“From the south and from the west. It is not often we see them here; but this new spirit that is in the air—mon Dieu!—it stirs in them, I suppose, with a hope of better times—of release from the restrictions imposed upon them for the safety of the community; and now they will sometimes wander far afield.”

“And what are these restrictions?”

“They are many—as to the isolation of their camps; as to their tenure of land or carrying of weapons; as to buying or selling food; as to their right to enter a church by the common door, to take the middle of the street, to touch a passer-by, to remain in any village of the pure after sundown. They must grow their own flesh, find their own springs, wear, each man, woman, and child the duck-foot badge, that they may be known and shunned. Indeed, I cannot tell a tithe of the laws that control them.”

“But for what reason are they set apart?”

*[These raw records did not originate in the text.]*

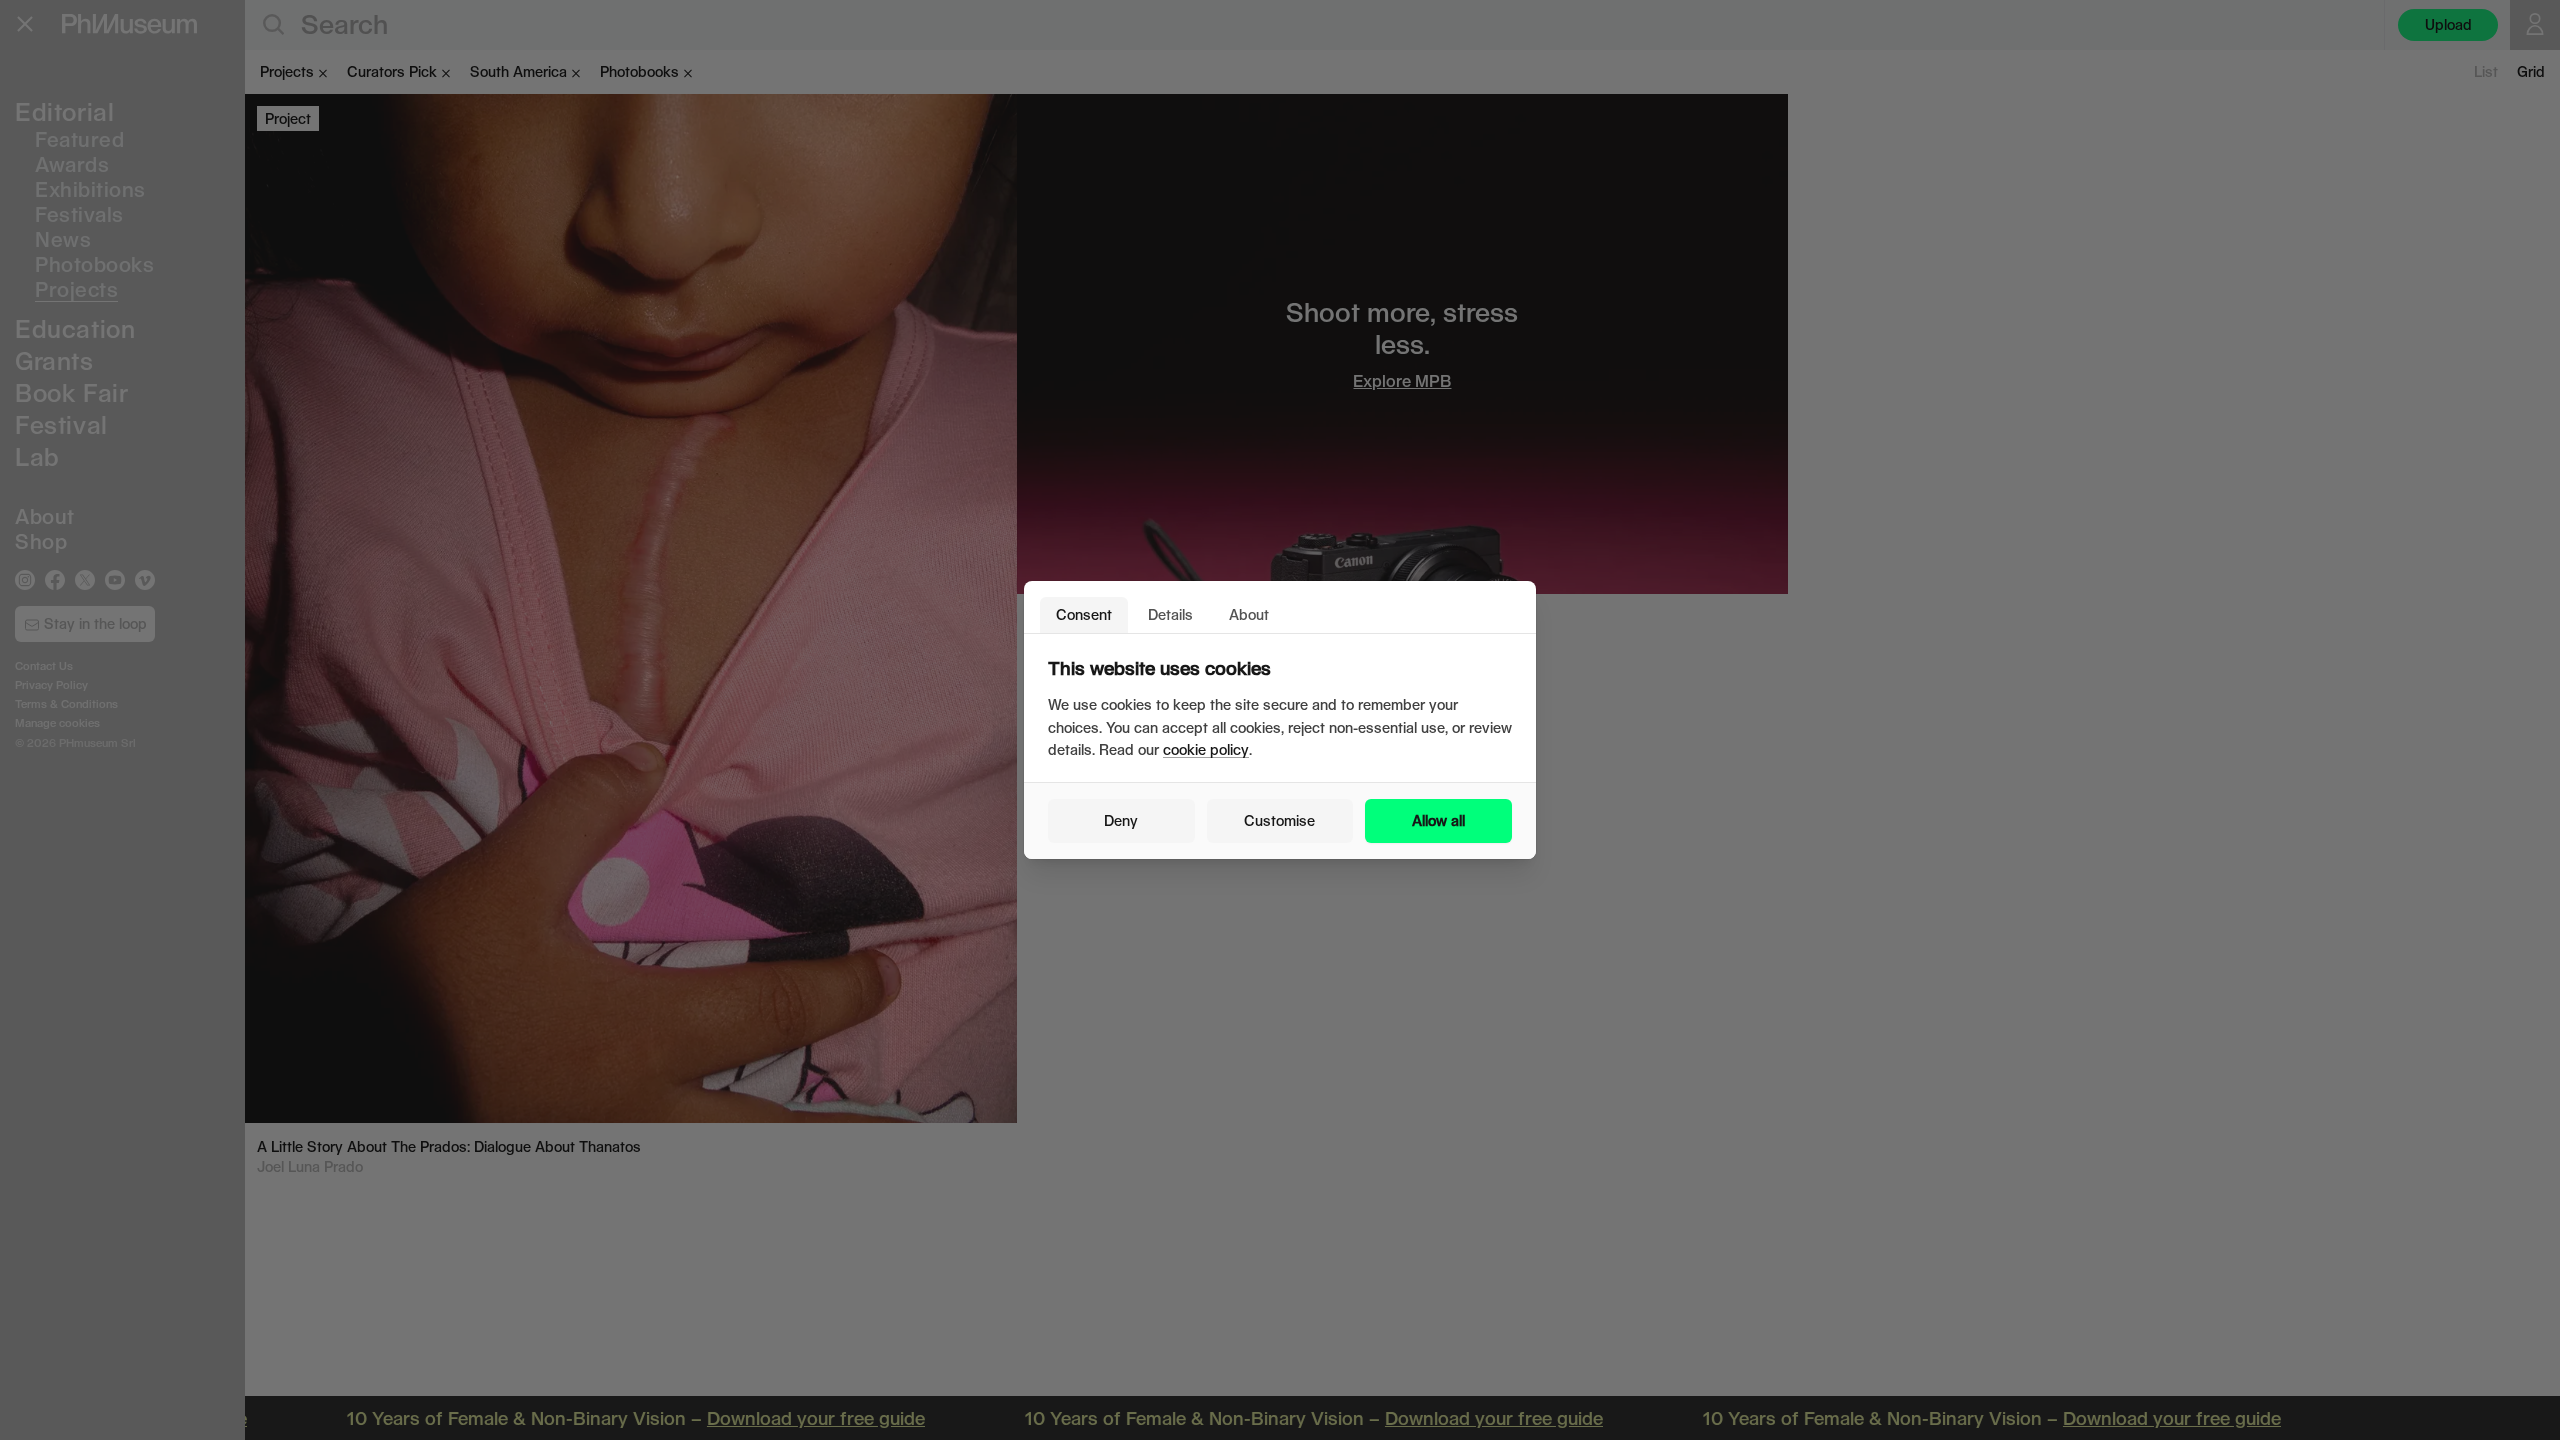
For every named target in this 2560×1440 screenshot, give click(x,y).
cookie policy (1206, 749)
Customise (1279, 820)
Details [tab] (1170, 614)
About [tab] (1249, 614)
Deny (1121, 820)
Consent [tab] (1084, 614)
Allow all (1438, 820)
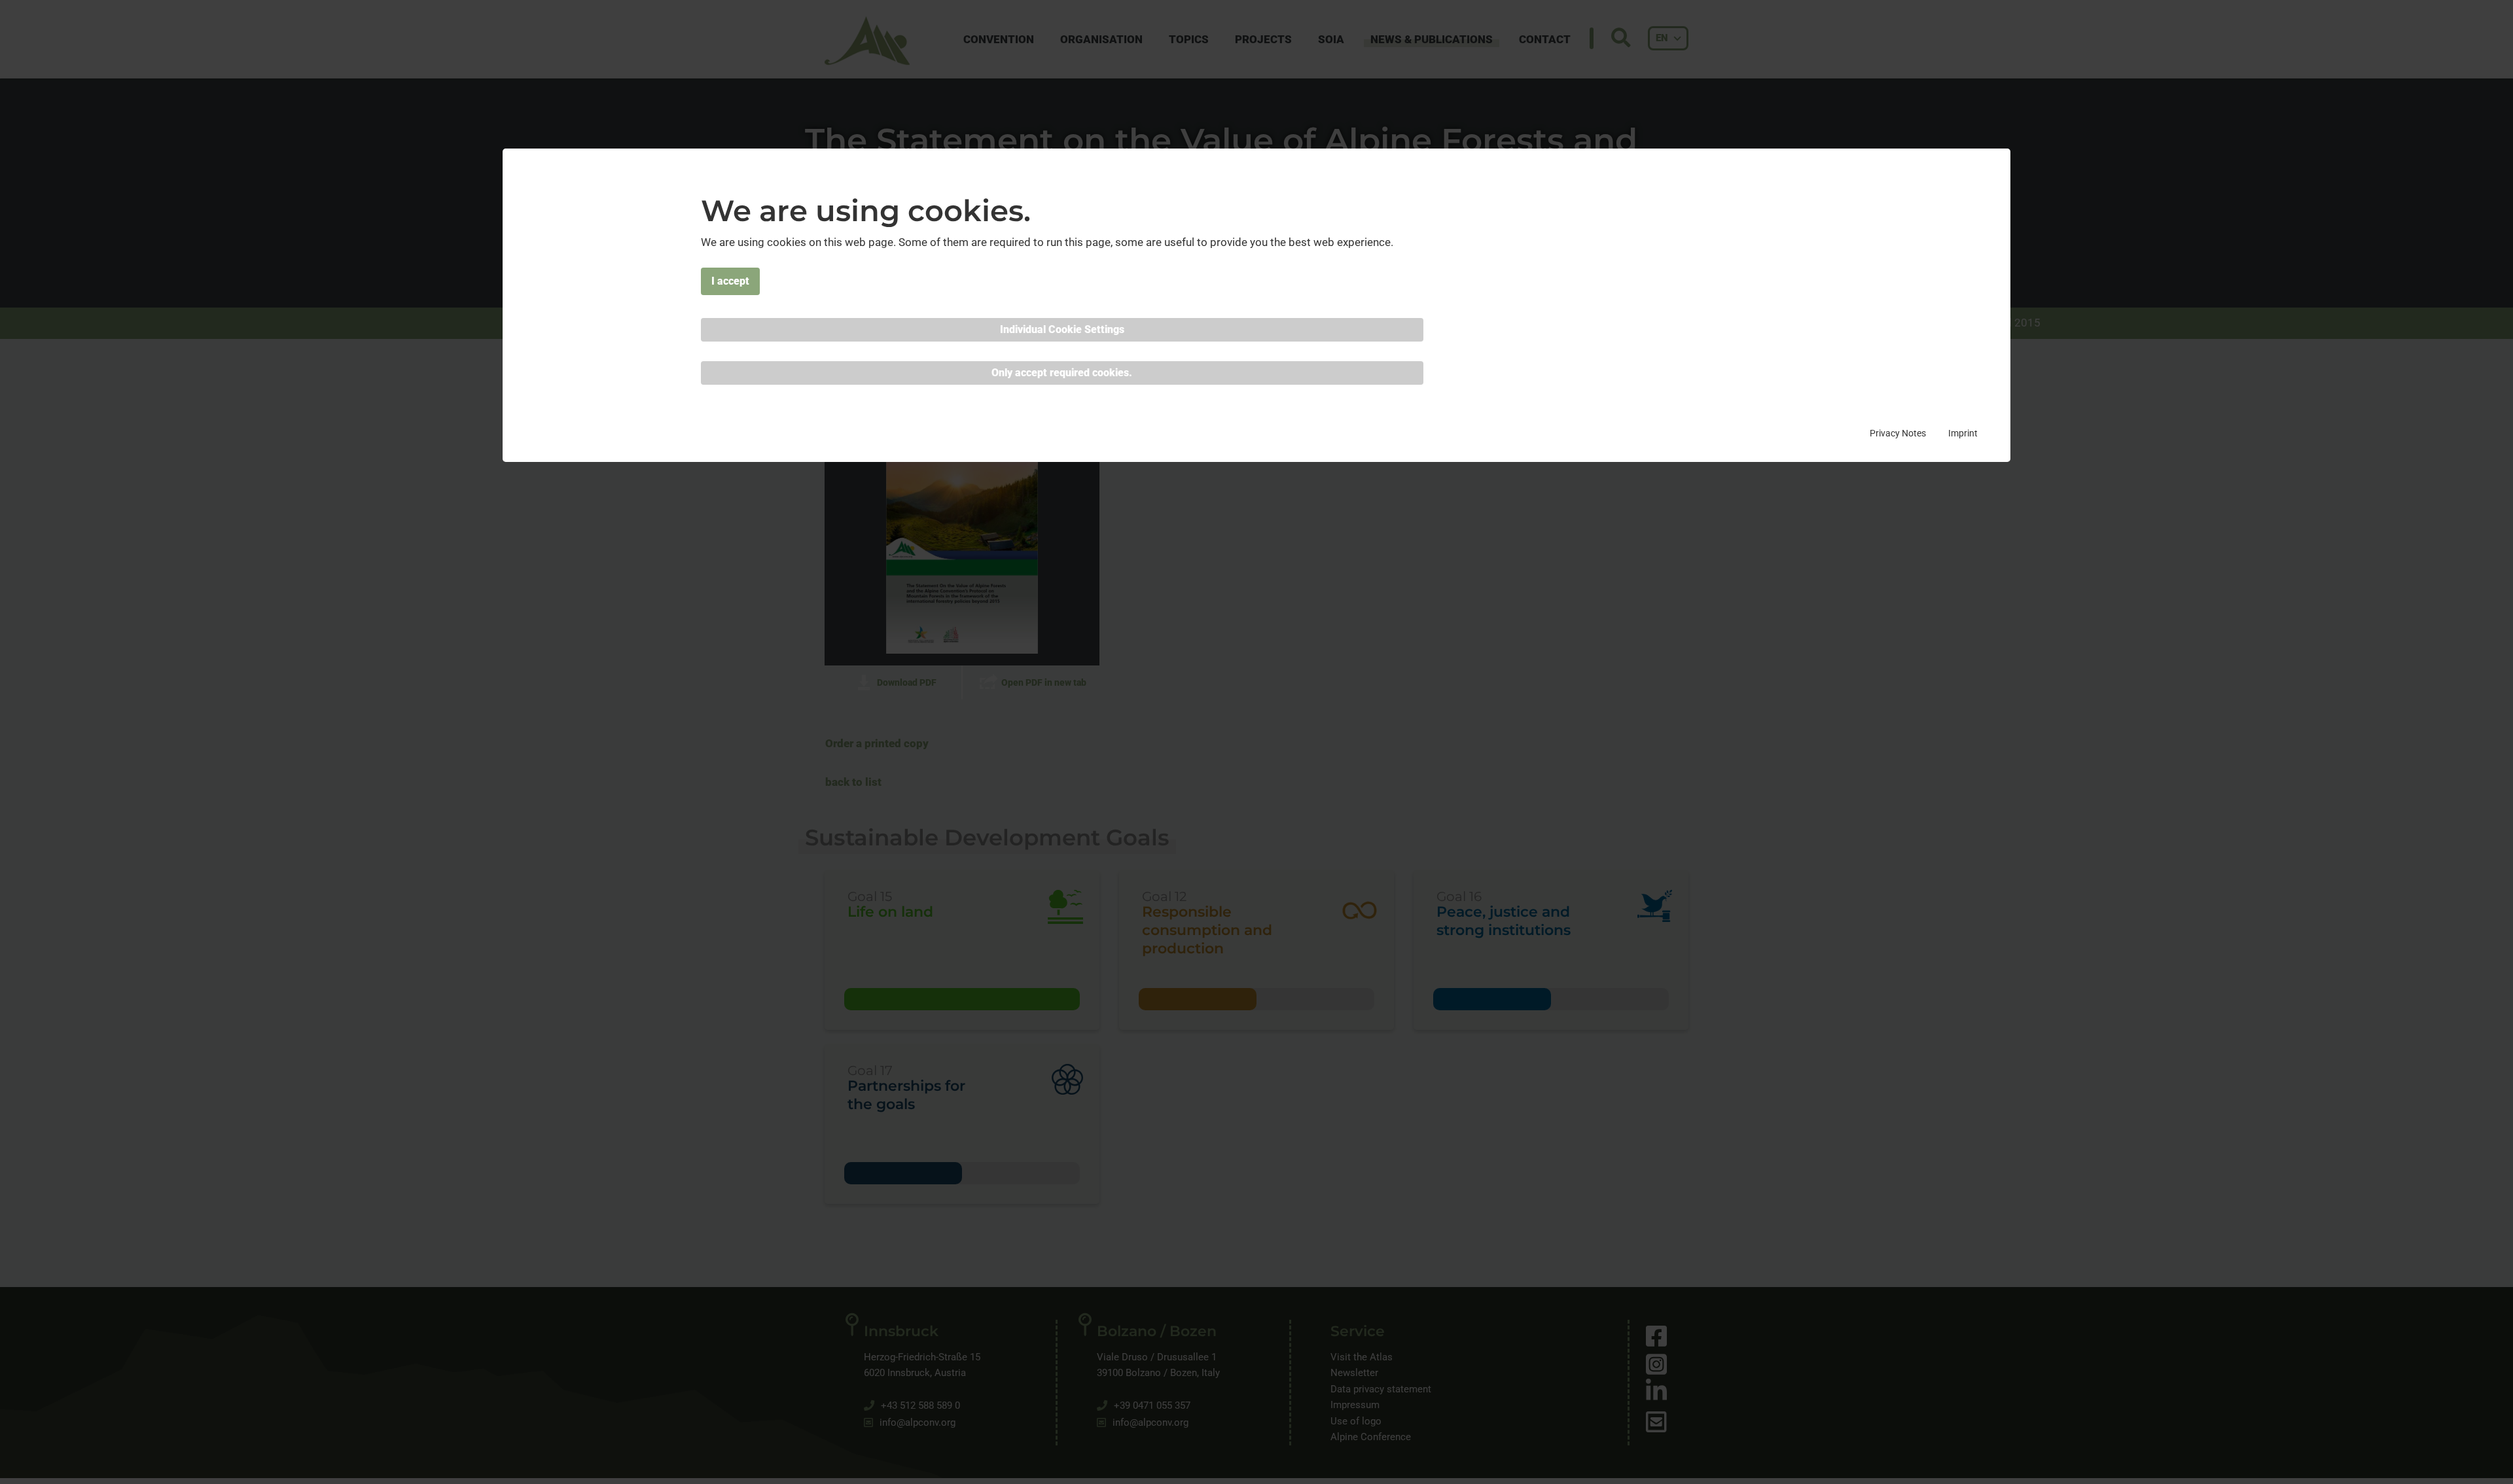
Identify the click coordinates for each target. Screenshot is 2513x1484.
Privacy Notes (1898, 433)
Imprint (1963, 433)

“Little mother of God! how can I say? They are Cagots, they are accursed—that is all I know.”

Even as she spoke an angry brabble of voices came to them from the direction of the path by which the outcast had retreated; and in a moment the man himself reappeared, scuttling along in a stooping posture, and hauling by the ear his recovered pig, that squeaked passionately as it was urged forward. But now in his wake came a posse of louts—young chawbacons drawn from the fields—who pelted the poor wretch with clods of clay, and were for baiting him, it seemed, in a crueller manner.

Ned ran down and placed himself between victim and pursuers. The former, bruised and breathless, pattered out a hurried fire of explanation and entreaty.

The young gentleman faced the little mob—half-a-dozen or so—that had closed upon itself—compact claypolism.

“What do you want with this man?” he said.

His demand evoked a clamour of vituperation.